What Does Bank Run Mean?
What is the definition of bank run? The current banking regulation in the United States holds that the banks and the economy should align in order to protect consumers from the impact of bank runs. Some economists believe that the runs on banks that took place between 1930 and 1933, eventually leading to the Great Depression are responsible for a lot of bank defaults. In fact, bank runs destabilize the economy and the banking system. Therefore, the Federal Reserve requires banks to keep 10% of their deposits in a Federal Reserve account to ensure enough cash in the case of a run on the bank.
Let’s look at an example.
Jonathan has deposited $100,000 in Bank ABC. Over the last two days, he hears rumors that the Bank is not solvent anymore, and that it may go bankrupt. So, worried about his money, Jonathan withdraws all $100,000 from his savings and checking accounts and transfers them to another bank.
On the way home, he calls his brother, and he tells him about his worries and that he has withdrawn all his money from the bank. His brother tells his wife, his parents, his in-laws, and his best friend, and they all go and withdraw their funds from the bank. Jonathan posts on Facebook that the Bank ABC may not be solvent, and he informs his 1,500 friends, who then inform their circle of people. So, at the end of the day, more than 150,000 people withdraw their funds from Bank ABC.

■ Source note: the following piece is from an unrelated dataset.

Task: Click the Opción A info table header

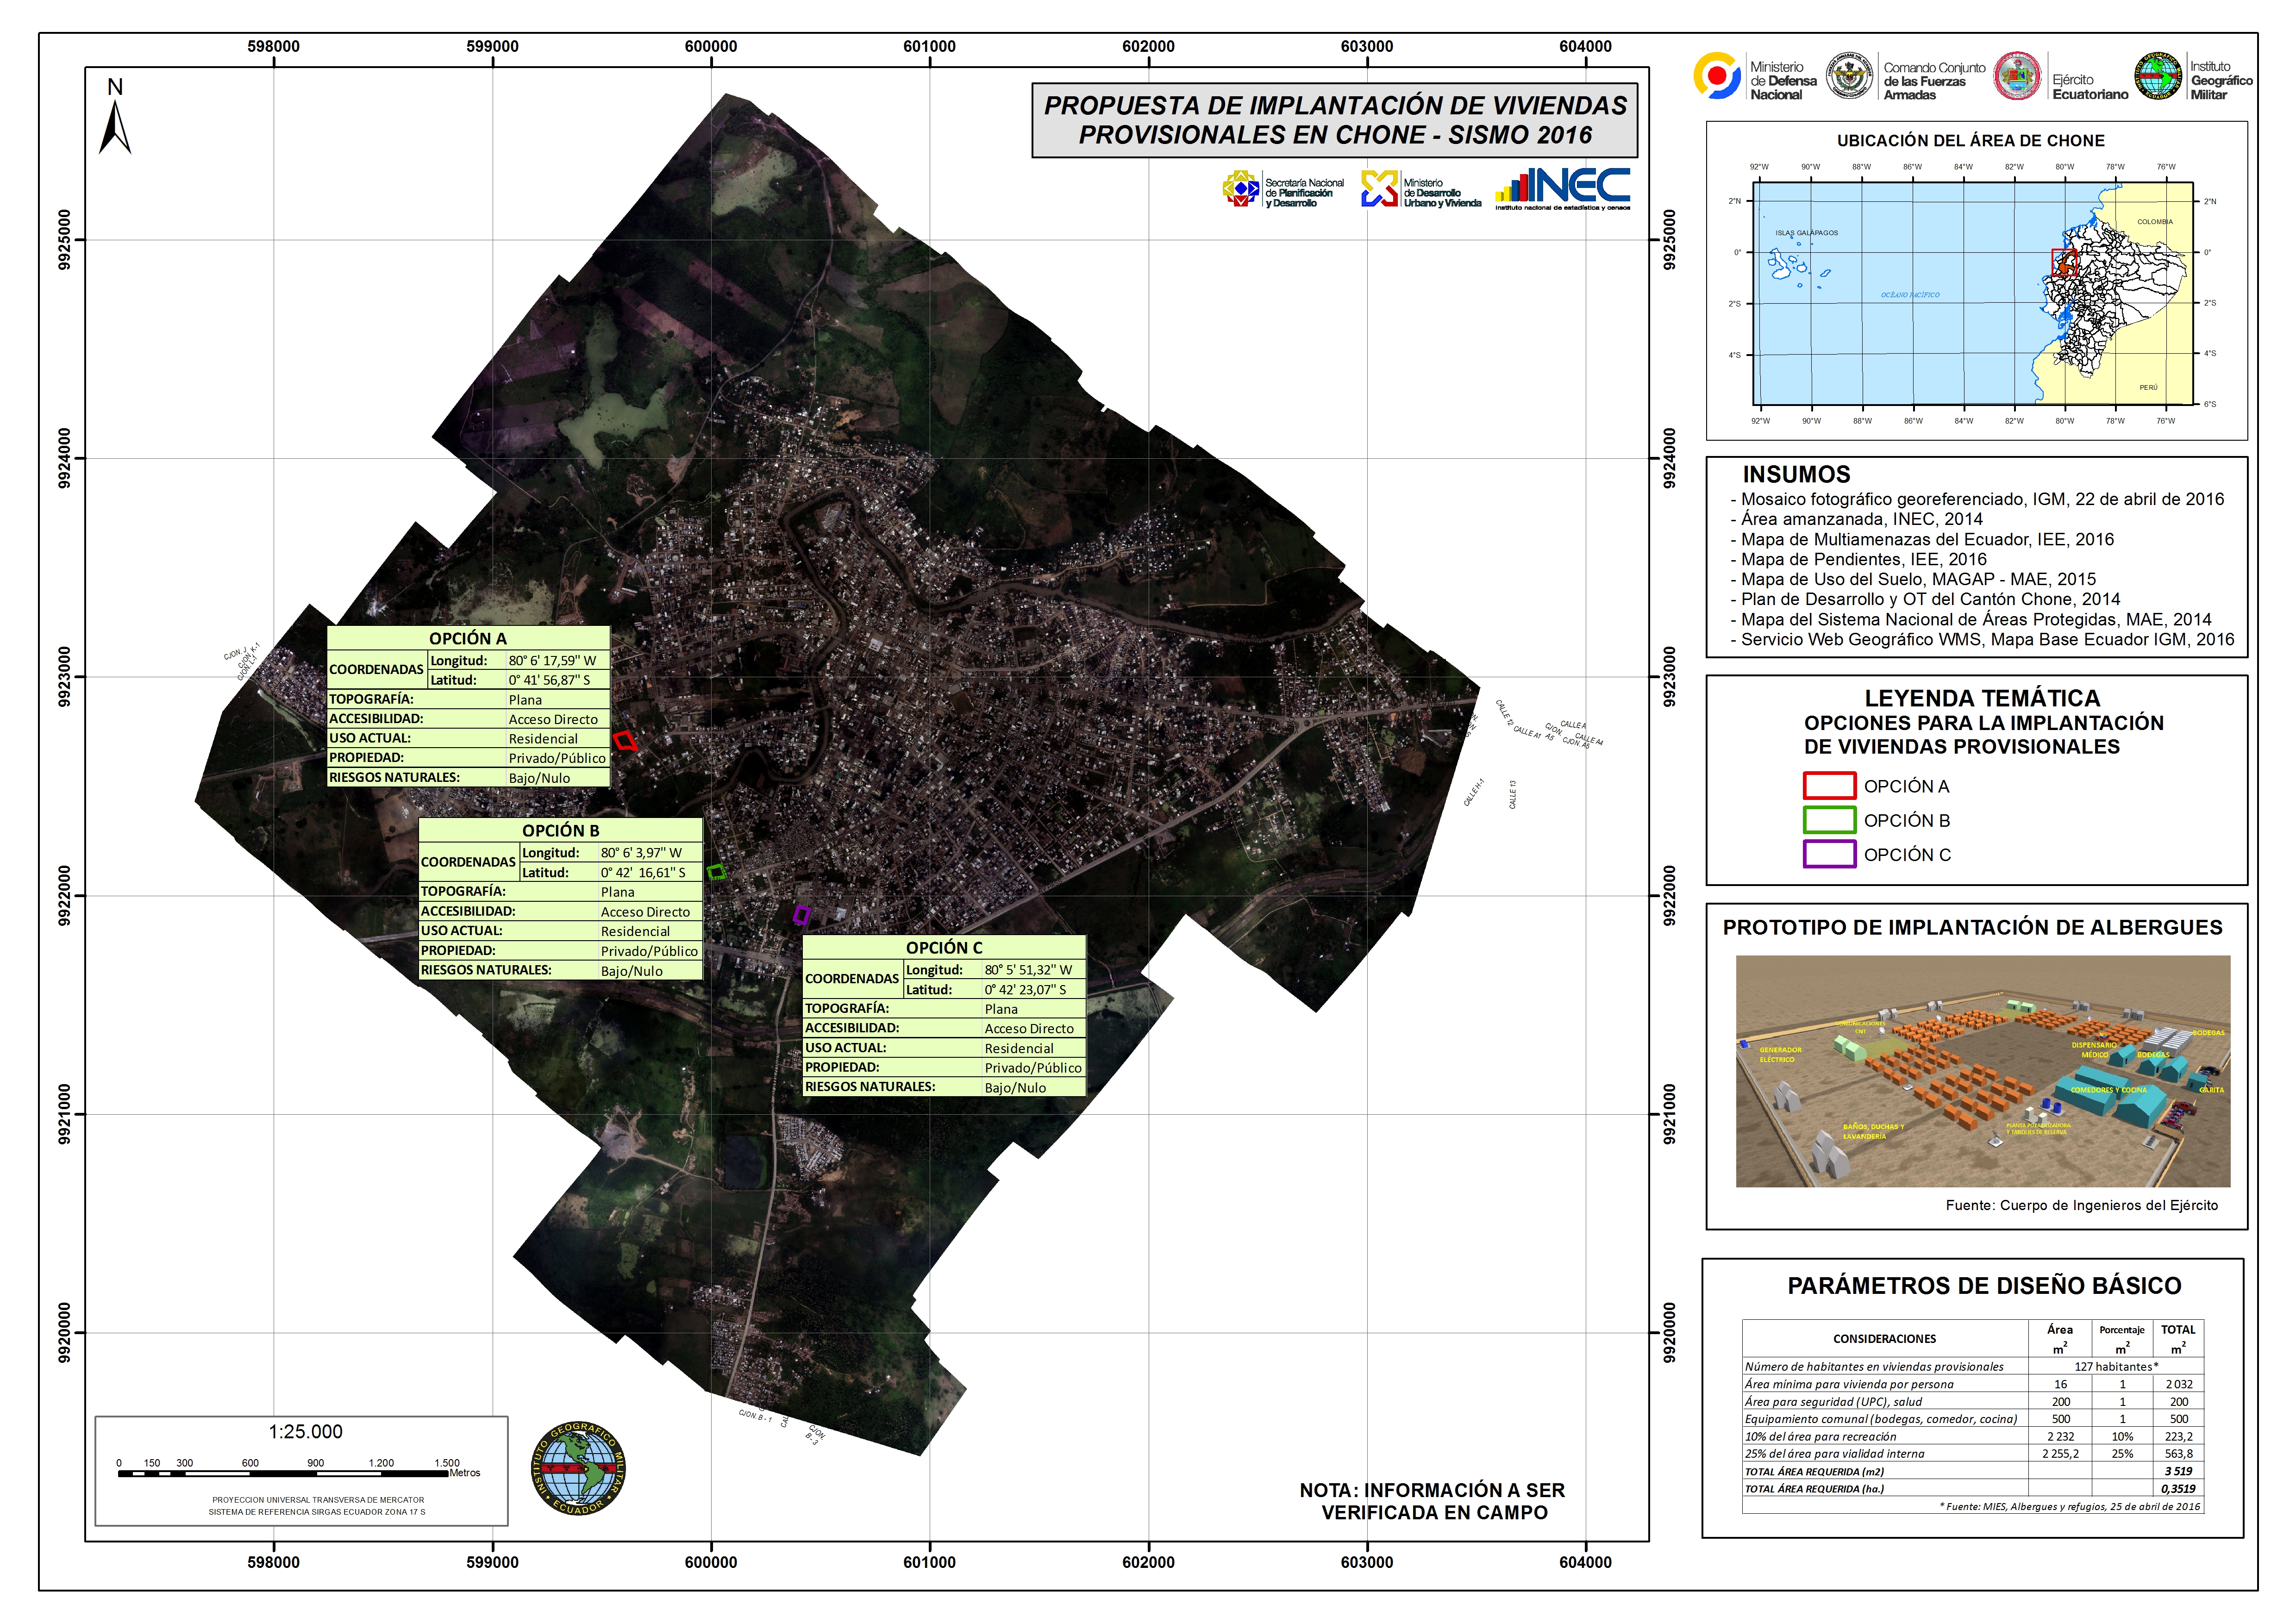Action: (468, 638)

Although the Bank was not really facing such a major problem, the rumors and the fact that so many people have withdrawn their funds on the spot has forced the bank to give a lot of cash from its vault. So, now it cannot meet more withdraw requests. Another round of rumors that the bank is not solvent caused the bank to eventually default.
Define Run on the Bank: Bank run means a large number of depositors withdrawal their funds from the bank at the same time influencing other depositors to do the same causing the bank to have insufficient funds.